Cheryl Oates, Notley’s spokeswoman, said in a statement that “in both circumstances, the alleged behaviour took place outside the workplace.”
“Confidential independent investigations were undertaken in each case resulting in recommendations that were implemented,” she wrote Thursday. “In order to respect the privacy of the complainants, further details will remain confidential.”
Oates said in neither case was criminal conduct alleged.
The statement came after Notley was questioned about allegations made by former NDP backbencher Robyn Luff.
Luff was kicked out of caucus this week after she announced she was boycotting the legislature to protest what she called heavy-handed control of backbench legislature members by senior officials in Notley’s caucus and government.
Luff said, at one point, backbenchers “were told that if we had any information on opposition members who had behaved inappropriately towards women that it was best not to go public with it because our party wasn’t completely without fault on the matter.”

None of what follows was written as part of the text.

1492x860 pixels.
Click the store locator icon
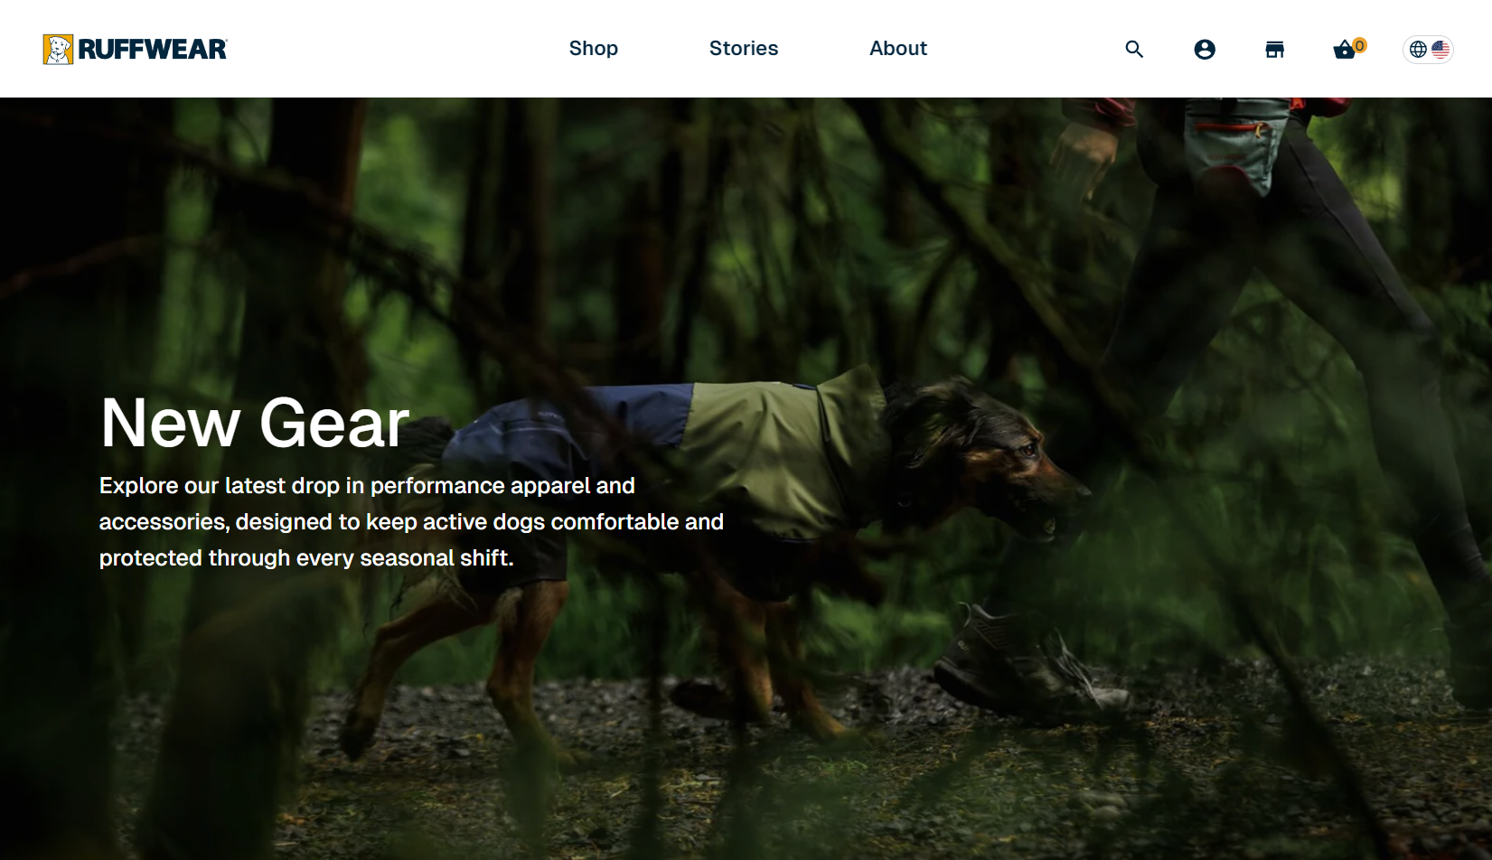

Notley said nobody that reports to her or senior caucus leaders delivered such a directive.
“Are there any allegations or incidents of inappropriate behaviour towards women among your MLAs or among the Alberta NDP?” Notley was asked.
“Not that I’m aware of,” she replied.
“And, more importantly, we have a policy in our caucus around sexual harassment, both in terms of how to respond to concerns that are raised, as well as speaking often and having a code of conduct with respect to both our MLAs and our staff around these issues.”
Oates later said Notley believed the reporter’s question related to inappropriate conduct strictly within and among NDP caucus and staff.
The two complaints were made by outside people and did not occur in the workplace.
Notley dismissed other allegations made by Luff, a first-term legislature member for Calgary East, who said the gag order prevented backbenchers from representing their constituents.
Luff’s wishes don’t mesh with the concept that politicians need to work together to get things done, Notley said.
“We understand that that member (Luff) is not a fan of the parliamentary system and would like to have complete independence in all that she does, but that’s not the way the system works,” said Notley.
“Within the parliamentary system, politics is a bit of a team sport, and it’s people coming together and working together under a collective set of principles and plans.”
Luff could not be reached for comment.
She has already said she won’t cross the floor to join another party, won’t run in the spring election, and is checking with constituents to determine whether to end her boycott of the house.
Luff is the second member to break ranks with the governing caucus.
Last year, Calgary backbencher Karen McPherson crossed the floor and now sits with the Alberta Party. She said this week that the concerns outlined by Luff mirror her experiences, which caused her to leave.